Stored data

= Beginning of Section =

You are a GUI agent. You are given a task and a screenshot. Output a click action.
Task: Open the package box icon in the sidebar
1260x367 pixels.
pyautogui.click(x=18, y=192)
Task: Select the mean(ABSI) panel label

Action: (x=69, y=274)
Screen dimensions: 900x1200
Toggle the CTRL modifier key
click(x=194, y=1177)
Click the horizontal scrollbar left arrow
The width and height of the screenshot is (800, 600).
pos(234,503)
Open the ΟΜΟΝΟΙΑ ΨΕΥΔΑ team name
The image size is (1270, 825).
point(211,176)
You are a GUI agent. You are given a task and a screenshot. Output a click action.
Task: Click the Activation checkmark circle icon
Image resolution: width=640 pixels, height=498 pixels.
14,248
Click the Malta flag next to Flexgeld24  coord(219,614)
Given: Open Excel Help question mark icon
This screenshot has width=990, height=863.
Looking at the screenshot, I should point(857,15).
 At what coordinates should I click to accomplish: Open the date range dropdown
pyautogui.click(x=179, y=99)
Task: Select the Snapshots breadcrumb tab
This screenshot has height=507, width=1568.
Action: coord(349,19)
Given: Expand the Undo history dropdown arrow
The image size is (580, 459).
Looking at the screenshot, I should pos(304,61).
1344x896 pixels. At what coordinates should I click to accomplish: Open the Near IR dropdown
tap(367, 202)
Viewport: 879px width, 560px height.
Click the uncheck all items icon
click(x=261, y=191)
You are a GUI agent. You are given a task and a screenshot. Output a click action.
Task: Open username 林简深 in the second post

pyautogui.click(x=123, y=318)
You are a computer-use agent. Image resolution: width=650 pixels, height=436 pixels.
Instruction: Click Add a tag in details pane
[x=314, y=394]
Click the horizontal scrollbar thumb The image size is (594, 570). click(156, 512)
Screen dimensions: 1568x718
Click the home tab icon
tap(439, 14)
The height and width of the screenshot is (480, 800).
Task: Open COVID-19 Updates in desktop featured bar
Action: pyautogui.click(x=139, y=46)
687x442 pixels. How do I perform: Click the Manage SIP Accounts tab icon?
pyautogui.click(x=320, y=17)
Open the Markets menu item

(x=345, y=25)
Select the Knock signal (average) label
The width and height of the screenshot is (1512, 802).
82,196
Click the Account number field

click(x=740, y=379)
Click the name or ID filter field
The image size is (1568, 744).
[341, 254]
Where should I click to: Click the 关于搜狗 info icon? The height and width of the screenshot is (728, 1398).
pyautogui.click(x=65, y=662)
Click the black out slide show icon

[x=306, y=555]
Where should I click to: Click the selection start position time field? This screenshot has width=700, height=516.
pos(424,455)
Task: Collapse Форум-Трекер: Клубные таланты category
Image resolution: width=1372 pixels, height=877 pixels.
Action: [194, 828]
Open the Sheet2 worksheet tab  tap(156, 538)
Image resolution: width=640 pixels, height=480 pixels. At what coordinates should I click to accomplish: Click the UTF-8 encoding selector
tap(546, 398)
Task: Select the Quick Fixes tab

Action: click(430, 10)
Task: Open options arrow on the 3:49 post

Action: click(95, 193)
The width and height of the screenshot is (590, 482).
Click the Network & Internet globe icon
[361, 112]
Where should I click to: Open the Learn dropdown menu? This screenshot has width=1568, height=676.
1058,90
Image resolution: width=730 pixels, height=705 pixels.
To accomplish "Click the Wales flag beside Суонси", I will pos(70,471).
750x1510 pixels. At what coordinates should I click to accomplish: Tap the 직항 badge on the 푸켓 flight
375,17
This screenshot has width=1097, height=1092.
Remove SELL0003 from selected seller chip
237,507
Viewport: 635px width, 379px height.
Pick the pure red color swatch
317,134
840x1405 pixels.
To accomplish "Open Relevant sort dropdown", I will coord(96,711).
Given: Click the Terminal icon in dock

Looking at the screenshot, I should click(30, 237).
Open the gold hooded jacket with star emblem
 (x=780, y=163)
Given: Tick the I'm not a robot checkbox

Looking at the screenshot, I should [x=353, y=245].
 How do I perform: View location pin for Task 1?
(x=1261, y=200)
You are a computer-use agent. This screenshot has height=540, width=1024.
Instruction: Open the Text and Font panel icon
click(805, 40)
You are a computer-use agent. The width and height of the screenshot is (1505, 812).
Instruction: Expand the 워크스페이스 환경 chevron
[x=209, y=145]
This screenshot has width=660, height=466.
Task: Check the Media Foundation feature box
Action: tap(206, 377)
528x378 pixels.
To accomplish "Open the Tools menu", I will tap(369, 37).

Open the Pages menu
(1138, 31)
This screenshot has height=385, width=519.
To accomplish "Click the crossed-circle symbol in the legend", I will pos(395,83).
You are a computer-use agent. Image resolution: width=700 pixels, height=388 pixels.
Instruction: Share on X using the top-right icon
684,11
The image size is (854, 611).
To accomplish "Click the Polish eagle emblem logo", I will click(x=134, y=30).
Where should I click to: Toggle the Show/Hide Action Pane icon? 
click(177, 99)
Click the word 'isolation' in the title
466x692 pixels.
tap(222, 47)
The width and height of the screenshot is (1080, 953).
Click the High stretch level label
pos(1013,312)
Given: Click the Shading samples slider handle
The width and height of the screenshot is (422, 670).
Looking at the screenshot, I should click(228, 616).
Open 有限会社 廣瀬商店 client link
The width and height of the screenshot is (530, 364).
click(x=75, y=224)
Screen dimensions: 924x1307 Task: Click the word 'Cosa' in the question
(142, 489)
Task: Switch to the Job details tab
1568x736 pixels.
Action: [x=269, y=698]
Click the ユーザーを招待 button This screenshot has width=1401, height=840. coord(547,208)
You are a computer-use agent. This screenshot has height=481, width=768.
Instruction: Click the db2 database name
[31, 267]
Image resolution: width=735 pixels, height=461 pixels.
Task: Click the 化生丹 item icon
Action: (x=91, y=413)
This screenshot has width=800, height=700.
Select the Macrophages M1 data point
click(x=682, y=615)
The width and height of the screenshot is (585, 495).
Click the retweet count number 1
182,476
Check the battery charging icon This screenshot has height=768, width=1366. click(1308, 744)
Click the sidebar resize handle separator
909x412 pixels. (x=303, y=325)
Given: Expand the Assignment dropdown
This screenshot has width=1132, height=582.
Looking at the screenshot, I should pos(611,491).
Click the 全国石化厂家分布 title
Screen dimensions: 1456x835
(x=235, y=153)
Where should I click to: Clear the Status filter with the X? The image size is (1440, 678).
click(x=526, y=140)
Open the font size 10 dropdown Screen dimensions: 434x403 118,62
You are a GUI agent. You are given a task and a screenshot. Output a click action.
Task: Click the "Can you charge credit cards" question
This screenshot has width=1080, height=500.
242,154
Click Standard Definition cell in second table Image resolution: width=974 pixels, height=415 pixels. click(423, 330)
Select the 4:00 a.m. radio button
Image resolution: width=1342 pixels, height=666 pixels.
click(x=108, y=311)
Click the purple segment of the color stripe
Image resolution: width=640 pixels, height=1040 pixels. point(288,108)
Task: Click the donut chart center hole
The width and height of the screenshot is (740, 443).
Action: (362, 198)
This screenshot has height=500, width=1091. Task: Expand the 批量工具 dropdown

= End of Section =

* Problem statement
All lines in the data above from the one with "Open the font" through the one with "Task: Click the donut chart center hole" must be repeated exactly, and no others.

* The completed task
Open the font size 10 dropdown Screen dimensions: 434x403 118,62
You are a GUI agent. You are given a task and a screenshot. Output a click action.
Task: Click the "Can you charge credit cards" question
This screenshot has width=1080, height=500.
242,154
Click Standard Definition cell in second table Image resolution: width=974 pixels, height=415 pixels. click(423, 330)
Select the 4:00 a.m. radio button
Image resolution: width=1342 pixels, height=666 pixels.
click(x=108, y=311)
Click the purple segment of the color stripe
Image resolution: width=640 pixels, height=1040 pixels. point(288,108)
Task: Click the donut chart center hole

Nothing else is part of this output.